Статья:
:::::
Лётчик от Бога и его Джихад
Он --обладатель надменного, холёного лица с печоринскими усиками,
она –невероятно красивая, в чёрном кожаном пальто, из-под винтажного платка вырываются пряди длинных белокурых волос. Он --командир эскадрильи тяжёлой бомбардировочной дивизии, лётчик от Бога, и тот, чьим именем будут пугать маленьких русских детей, да и всех нас, тот, кто после событий в Вильнюсе сделает заявление на эстонском радио, что если советские войска будут отправлены в Эстонию, он не пропустит их через небо...
Тот, в честь которого спустя 30 лет после моего рождения в городе моего детства --в Тарту -- на здании гостиницы«Barclay» будет установлена мемориальная доска.
Пока они идут так, как будто только вчера встретили друг друга, Джохар несёт её сумку, он, чеченский муж. И улица провожает их ноющим завистливым взглядом.
…Дни учебных полётов я очень любила. Особенно когда после них шёл летний, освежающий дождь и на нас, гуляющих на своих горках, копающих песок, сыпалась сверху блестящая новогодняя мишура, нужная для отражения волн радаров.
Мы собирали её, думая, что кто-то специально для нас настриг«дождик», чтобы мы немного поиграли в него. Мой отец был в это время не в небе – он работал в красном кирпичном доме, где в густой весёлой листве парка стоял один из самых старых памятников в Тарту --Барклаю де Толли.
Однажды я, мне было тогда года четыре, пришла на службу к отцу, почему-то посредине его кабинета стояла гиря. Я в шутку подняла её немного, стоявшие рядом офицеры перепугались и осторожно отняли у меня шестнадцатикилограммовую тяжесть.
Я любила этот чужой и очень красивый мир. Может быть, потому что это были годы первого осознания себя и полного одиночества: его никто не нарушал. Мир этот был почти всегда непонятен, потому что речи его я не понимала (как сладкая патока, тянутся их «maa», «uus», разрезаемые мягким карканьем «gr-r-r»), либо был молчаливым.
Так я помню себя, иногда часами в одиночестве гуляющей по улице Анне, где рядом жил огромный толстовский дуби ухаживала за цветочными клумбами миловидная пожилая эстонка, однажды я почему-то не смогла открыть дверь в подъезд. Мимо проходила женщина с мальчишкой, они подошли молча и открыли мне дверь. Вся эта сцена подействовала на меня так, как будто ещё больше подчёркивая мою детскую слабость. Я поднялась на третий этаж, где жили Коломазины. Я иногда гуляла с их дочкой, отец её, как я сейчас понимаю, был возрастной, и после смерти тети Вали он и дочь уехали в Петербург. Умерла она от усталости, может быть, от частых простуд: он заставлял копить на машину и тётя Валя часто ходила зимой в магазин в домашних тапках. Кажется, на том же этаже жил дядя Валера Соснов: он ждал отправления в Афганистан. И скорее всего, он боялся этого и поэтому много курил.
:::::
Позиции, перечисленные в наборе данных:
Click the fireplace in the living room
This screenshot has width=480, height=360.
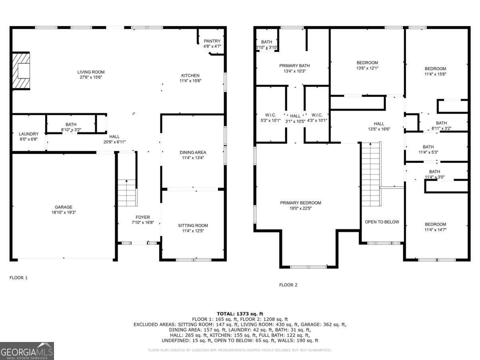tap(21, 71)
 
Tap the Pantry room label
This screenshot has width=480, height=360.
tap(212, 41)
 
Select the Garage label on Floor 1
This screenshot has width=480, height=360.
tap(64, 207)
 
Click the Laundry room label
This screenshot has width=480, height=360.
tap(28, 134)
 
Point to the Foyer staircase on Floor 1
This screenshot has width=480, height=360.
tap(127, 192)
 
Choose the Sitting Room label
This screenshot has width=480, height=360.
tap(193, 226)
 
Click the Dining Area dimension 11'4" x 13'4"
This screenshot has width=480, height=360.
tap(193, 158)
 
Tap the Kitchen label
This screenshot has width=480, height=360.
tap(190, 76)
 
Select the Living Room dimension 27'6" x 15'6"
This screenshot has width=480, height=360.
tap(91, 77)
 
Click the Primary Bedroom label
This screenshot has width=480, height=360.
tap(300, 203)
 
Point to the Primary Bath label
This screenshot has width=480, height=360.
tap(294, 66)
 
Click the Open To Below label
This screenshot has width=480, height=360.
tap(382, 222)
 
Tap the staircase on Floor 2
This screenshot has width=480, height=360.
tap(370, 174)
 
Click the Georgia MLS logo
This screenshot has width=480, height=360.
tap(27, 351)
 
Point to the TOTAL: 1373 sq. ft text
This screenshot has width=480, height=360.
tap(240, 314)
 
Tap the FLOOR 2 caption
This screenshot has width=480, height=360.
tap(288, 285)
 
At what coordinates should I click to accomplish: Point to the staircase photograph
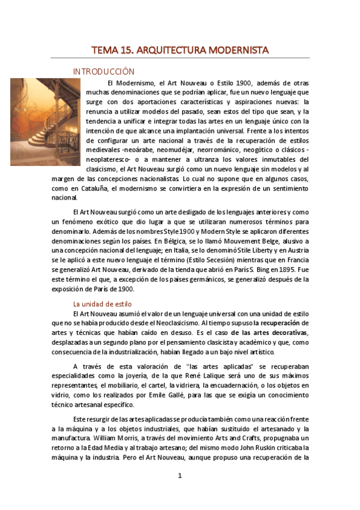[x=45, y=122]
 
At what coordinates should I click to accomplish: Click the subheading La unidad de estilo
[x=102, y=304]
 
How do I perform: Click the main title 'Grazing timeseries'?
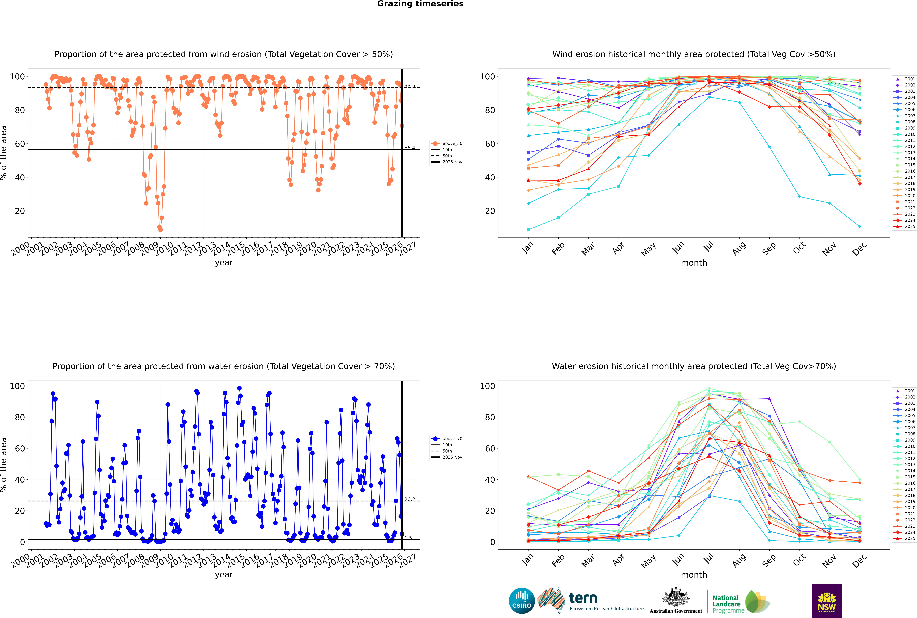pyautogui.click(x=420, y=4)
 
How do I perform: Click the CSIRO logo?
pyautogui.click(x=522, y=601)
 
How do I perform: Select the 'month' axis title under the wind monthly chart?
pyautogui.click(x=694, y=263)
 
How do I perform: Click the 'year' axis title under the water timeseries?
pyautogui.click(x=224, y=575)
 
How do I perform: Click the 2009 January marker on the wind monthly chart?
pyautogui.click(x=528, y=229)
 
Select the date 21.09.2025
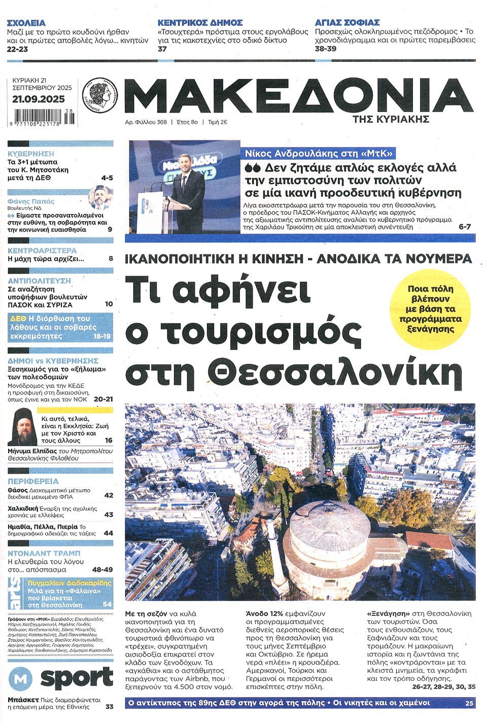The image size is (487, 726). [38, 99]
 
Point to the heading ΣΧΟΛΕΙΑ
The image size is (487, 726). [26, 23]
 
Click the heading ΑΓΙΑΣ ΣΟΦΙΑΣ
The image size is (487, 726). [347, 23]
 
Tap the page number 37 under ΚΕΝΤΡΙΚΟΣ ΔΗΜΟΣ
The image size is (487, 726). [162, 49]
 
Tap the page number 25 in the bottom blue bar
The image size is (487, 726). [468, 703]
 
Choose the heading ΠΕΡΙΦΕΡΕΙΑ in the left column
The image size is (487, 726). [33, 481]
:::::
Ваши задания:
[1] Где, согласно статье о лётчике Джохаре, установили мемориальную доску в его честь?
[2] Продолжите статью о лётчике Джохаре, начиная сразу после её последнего предложения.

Ответы по заданиям:
[1] В Тарту, на здании гостиницы «Barclay».

[2]
Было бы нечестно сказать, что я была тогда счастлива, но моё тартуское детство я помню в мельчайших подробностях. Больше других (рождения в Белоруссии, московского и сибирского), оно мучило меня для того, чтобы я постигла умом и душой всё то, что тогда откладывалось принтами в моё созерцание.
«Моль может съесть шубу». Однажды я спряталась под покрывалом от страха, что она съест и меня. И так, потную, спящую, меня однажды нашёл отец, приходивший со службы в обеденный час, чтобы покормить.
«Дочка, что ты сейчас делаешь?»-- спрашивала по телефону мама, когда уходила в машбюро Дома офицеров печатать документы.«С тобой разговариваю».
Мама смеялась в трубку, и почти никогда я не огорчала её. Правда, однажды она увидела меня, наполовину свешивающуюся из окна пятого этажа, на нитку ловящую голубей. Мама быстро взбежала и открыла дверь, и очень тихо, легко взяла меня за ноги и аккуратно втащила в комнату. Она даже не отругала меня, таким сильным был испуг.
Это позже я пошла в сад, где мы были все вместе, эстонские дети, они очень скоро одевали форму с фуражкой – предмет моей зависти и гарнизонные дети – их родителей очень скоро назовут оккупантами. Наши жизнь проходила внутри этого мира, и всё же она была параллельна ей, той, которой жили люди этого города. А по обочинам её было ещё сказочней и непостижимей, были гнезда с аистами на столбах, брусчатка на улице Юликооли, кованый сапожок на мастерской обувщика, Чёртов мост и мост Ангела, по ним были воскресные прогулки, и мосты эти были для меня неотличимы…
И где-то мимо всех нас летал или ходил Джохар Дудаев со своей любимой Аллой, она после его смерти пообещает всем нам продолжить его джихад.
Мы ещё не знаем и не видим изуродованного снарядом его лица, её рядом с телом убитого мужа, горестную и всё же очень красивую, уже в чёрном мусульманском платке. Несколько часов назад пальцы её правой руки попали в рану на его затылке. Очевидно, пыталась по-русски, по-бабьи завыть, Аллой Федоровной Куликовой. Может быть, она бы так и сделала, если бы оставалась русской.
Когда-то студентка художественно-графического факультета Смоленского пединститута, в которую молодой лётчик влюбился без памяти так, что однажды дождавшись её, пришедшую на первое их свидание на несколько часов позже назначенного, сказал, что больше не позволит ей этого.
Мне было лет восемь, когда мы уже из Москвы приехали навестить Эстонию. Жили недалеко от Вильянди, на хуторе у знакомых. Помню седую длинноволосую хозяйку, скупую на слова и жесты, её костяной гребень, им она, как клешнёй, расчесывала свои длинные, почти в пол волосы. Молоко, хранившееся в природном холодильнике (его остужали ледяные ключи), пряный запах жимолости и злополучную поездку на велосипеде с горки в озеро, точнее, в прибрежные заросли «напившейся солнца» – крапивы.
Впервые я тогда почувствовала, что не только звук, но и запах можно включать/выключать, уменьшать. Нарвав несколько веток жимолости, я принесла их в комнату и поставила в стакан на окно.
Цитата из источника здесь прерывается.